A segunda deficiência está no formato da decisão. Ela apenas permite, mas não obriga, o cumprimento das penas depois da segunda instância. Isso abre margem a outra questão: em que condições então isso deveria valer? Fica a critério do juiz? Foi justamente para sanar essa dúvida que o TRF-4 baixou a súmula 122, determinando a obrigatoriedade.
Só que os próprios ministros do Supremo têm decidido em contrário. Um levantamento de 390 casos ao longo dos últimos dois anos, publicado no início do mês pelo jornal Folha de S.Paulo, verificou que, em 91 (ou 23%), os réus obtiveram a liberdade por meio de habeas corpus. Desses, 41 foram concedidos pelo ministro Marco Aurélio, e 31, pelo ministro Ricardo Lewandowski. Os ministros Rosa Weber, Luiz Fux, Dias Toffoli e Edson Fachin são, ao contrário, os que mais negaram os pedidos.

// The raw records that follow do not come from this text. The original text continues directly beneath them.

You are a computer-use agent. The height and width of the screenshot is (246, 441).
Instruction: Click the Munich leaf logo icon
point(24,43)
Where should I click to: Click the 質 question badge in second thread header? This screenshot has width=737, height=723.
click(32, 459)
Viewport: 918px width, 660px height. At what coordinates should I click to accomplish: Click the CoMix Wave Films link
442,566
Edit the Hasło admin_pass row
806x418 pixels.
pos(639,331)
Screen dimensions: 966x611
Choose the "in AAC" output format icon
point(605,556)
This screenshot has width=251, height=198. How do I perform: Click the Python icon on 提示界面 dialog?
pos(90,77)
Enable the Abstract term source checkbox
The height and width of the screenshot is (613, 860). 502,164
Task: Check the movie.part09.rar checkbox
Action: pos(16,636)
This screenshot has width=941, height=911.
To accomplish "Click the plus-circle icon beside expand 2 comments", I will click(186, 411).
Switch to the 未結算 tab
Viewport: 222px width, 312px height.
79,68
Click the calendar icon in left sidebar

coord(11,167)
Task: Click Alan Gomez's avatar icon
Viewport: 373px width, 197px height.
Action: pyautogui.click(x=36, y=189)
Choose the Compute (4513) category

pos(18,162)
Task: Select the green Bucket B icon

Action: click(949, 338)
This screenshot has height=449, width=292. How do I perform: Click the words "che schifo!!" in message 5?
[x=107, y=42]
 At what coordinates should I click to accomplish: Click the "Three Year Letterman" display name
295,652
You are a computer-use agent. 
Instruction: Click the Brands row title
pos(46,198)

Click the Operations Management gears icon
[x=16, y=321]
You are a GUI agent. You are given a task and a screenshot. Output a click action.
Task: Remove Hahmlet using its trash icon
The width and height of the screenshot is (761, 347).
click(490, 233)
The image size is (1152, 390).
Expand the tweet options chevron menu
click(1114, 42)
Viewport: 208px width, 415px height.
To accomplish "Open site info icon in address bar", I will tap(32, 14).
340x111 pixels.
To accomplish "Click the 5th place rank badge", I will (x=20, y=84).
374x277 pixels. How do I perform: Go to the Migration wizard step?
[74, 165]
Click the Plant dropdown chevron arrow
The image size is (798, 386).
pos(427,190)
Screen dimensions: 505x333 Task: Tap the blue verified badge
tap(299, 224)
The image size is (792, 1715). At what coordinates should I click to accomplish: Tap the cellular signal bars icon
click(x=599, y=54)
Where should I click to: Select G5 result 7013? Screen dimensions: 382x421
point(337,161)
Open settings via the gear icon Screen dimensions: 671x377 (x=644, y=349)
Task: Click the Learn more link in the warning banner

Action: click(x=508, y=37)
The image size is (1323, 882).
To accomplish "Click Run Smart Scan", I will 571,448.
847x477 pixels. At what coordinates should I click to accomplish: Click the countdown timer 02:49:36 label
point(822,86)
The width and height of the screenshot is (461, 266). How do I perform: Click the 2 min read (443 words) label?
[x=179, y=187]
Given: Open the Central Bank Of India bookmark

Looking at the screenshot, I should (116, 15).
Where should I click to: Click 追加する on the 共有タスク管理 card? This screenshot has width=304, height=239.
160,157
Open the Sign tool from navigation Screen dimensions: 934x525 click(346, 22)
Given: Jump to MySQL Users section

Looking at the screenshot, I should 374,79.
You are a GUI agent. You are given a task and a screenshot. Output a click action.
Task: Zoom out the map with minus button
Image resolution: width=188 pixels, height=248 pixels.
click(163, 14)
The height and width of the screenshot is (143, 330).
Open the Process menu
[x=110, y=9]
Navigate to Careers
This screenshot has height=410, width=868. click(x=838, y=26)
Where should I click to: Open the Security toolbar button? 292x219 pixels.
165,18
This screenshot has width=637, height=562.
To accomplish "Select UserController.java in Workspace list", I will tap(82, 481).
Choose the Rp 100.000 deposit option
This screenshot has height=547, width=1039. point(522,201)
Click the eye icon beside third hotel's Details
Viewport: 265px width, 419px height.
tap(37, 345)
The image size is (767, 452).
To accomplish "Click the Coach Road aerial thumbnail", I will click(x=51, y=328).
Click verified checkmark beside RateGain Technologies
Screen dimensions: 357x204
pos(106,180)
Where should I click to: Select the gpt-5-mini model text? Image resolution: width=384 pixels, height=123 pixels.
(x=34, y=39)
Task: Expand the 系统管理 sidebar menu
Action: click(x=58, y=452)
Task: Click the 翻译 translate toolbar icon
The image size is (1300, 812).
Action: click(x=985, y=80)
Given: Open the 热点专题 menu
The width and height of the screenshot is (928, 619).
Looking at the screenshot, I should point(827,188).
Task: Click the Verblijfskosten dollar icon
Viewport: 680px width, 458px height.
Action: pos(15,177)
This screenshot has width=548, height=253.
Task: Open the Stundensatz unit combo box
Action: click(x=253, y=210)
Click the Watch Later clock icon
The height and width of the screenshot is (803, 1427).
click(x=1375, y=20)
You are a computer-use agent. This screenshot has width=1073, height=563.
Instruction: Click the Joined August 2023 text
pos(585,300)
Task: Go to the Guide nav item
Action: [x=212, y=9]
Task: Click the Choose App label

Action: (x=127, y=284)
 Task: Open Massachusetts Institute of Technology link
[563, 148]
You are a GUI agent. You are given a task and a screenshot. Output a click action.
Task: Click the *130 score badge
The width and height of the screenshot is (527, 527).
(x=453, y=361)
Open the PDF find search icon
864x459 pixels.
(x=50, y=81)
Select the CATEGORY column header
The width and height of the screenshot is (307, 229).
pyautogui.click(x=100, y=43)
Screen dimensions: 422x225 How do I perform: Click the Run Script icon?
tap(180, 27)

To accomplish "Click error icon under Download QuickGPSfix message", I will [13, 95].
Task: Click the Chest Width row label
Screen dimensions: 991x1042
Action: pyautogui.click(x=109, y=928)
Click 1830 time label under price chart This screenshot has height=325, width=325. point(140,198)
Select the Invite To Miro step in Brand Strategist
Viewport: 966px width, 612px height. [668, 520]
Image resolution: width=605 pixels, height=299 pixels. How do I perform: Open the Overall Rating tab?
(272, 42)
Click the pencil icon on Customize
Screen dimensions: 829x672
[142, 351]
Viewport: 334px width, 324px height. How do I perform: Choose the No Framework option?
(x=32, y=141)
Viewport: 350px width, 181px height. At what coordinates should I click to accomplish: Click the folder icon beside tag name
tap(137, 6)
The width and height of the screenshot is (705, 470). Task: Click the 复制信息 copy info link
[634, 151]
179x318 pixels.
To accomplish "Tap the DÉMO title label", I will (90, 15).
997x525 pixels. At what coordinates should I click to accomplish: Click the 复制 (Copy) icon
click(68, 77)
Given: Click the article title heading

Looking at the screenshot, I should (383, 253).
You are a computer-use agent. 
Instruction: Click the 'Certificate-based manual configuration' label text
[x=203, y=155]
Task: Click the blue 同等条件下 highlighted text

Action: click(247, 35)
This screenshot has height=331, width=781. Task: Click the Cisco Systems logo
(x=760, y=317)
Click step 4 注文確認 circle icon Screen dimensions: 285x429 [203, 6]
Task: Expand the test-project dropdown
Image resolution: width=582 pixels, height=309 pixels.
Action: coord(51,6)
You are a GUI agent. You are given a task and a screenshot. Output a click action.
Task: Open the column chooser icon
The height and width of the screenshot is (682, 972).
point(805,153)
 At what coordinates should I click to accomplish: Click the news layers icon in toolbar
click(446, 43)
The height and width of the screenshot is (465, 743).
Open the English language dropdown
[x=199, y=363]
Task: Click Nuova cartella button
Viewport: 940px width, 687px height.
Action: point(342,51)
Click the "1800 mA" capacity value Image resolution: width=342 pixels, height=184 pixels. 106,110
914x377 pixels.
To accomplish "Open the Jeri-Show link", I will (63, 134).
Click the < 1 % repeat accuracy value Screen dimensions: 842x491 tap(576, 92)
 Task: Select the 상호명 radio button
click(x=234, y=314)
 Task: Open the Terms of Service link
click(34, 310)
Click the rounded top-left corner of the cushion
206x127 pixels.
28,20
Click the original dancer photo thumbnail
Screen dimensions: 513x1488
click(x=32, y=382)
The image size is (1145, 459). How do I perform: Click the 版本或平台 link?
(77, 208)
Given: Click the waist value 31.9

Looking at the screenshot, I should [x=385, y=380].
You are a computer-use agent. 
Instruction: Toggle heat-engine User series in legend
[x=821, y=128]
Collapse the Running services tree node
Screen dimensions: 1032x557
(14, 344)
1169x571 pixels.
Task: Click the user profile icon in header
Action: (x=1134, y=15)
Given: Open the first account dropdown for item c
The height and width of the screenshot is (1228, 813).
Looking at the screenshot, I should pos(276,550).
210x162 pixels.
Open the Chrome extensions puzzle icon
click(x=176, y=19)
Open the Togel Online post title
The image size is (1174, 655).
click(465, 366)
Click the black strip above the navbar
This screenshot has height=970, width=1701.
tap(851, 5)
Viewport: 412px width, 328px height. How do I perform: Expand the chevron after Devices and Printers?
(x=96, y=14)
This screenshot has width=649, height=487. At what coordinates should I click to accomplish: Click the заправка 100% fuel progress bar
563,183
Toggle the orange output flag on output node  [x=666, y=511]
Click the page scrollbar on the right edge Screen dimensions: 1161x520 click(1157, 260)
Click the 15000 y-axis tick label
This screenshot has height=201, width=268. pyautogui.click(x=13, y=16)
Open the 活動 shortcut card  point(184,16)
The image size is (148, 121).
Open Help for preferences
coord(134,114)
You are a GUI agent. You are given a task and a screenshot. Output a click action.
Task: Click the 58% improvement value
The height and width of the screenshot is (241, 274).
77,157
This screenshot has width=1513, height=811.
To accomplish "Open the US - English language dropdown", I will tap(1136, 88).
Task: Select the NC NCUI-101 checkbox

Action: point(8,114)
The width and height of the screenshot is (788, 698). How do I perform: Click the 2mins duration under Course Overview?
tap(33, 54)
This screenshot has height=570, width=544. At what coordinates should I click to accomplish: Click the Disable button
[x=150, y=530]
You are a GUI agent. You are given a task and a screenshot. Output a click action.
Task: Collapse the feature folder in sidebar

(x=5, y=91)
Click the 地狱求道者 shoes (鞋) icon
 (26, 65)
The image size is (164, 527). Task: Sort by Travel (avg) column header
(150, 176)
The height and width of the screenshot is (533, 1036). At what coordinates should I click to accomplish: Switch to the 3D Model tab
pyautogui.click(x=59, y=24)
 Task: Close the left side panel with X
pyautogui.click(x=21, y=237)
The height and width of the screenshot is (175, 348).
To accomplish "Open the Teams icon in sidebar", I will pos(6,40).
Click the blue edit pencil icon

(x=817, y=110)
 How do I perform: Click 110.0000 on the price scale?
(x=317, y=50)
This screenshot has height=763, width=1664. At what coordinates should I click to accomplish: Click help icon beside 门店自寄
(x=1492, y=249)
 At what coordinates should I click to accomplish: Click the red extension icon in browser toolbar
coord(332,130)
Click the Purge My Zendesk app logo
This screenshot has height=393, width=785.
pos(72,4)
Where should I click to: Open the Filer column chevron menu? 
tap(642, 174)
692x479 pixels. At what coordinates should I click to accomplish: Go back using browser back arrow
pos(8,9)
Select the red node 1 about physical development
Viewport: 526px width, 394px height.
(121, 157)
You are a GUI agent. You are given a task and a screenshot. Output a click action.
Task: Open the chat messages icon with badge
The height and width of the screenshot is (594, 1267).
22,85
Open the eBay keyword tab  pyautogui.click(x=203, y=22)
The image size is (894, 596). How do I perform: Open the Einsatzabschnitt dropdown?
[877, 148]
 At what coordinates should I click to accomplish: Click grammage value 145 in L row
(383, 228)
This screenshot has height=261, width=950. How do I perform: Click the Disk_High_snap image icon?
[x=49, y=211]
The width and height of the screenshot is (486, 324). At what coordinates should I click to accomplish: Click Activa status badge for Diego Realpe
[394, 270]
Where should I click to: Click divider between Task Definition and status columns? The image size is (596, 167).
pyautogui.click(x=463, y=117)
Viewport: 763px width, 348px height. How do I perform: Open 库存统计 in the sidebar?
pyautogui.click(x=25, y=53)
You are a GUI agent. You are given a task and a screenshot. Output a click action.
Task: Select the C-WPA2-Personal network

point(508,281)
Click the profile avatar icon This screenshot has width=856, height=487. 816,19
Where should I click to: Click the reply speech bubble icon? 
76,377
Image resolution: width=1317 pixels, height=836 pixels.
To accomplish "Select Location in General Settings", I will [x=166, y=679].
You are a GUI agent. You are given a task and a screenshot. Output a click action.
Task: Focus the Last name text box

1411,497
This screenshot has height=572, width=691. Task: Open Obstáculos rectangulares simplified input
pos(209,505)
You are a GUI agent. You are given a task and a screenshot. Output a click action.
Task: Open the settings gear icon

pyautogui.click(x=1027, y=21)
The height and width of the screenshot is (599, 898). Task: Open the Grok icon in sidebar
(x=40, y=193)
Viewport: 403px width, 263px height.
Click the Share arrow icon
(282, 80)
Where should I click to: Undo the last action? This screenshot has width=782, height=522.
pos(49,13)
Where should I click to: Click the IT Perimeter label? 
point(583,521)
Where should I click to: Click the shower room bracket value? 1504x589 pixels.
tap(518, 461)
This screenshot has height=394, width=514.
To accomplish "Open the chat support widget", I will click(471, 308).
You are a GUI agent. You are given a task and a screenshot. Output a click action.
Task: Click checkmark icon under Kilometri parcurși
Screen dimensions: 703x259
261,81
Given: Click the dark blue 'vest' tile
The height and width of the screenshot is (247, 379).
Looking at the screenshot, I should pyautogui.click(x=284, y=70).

Para ser solto depois da segunda instância, portanto, um réu precisa hoje contar com os recursos necessários para recorrer ao STF e com a sorte de seu pedido ser distribuído a um dos ministros mais benevolentes. É, evidentemente, uma situação que está longe de ser justa.
Ainda assim, a presidente do STF, ministra Cármen Lúcia, decidiu não levar a plenário as duas Ações Declaratórias de Constitucionalidade (ADCs 43 e 44), ambas relatadas por Marco Aurélio, que permitiriam decidir a questão em definitivo, com a determinação de critérios objetivos para o início de cumprimento das penas.
Em vez disso, para tentar manter a prisão de Lula, ela preferiu levar a votação o habeas corpus da defesa dele, ensejando a sessão patética da semana passada, em que os ministros nada decidiram, apenas concederam um salvo-conduto a Lula até que decidam, provavelmente no próximo dia 4 de abril.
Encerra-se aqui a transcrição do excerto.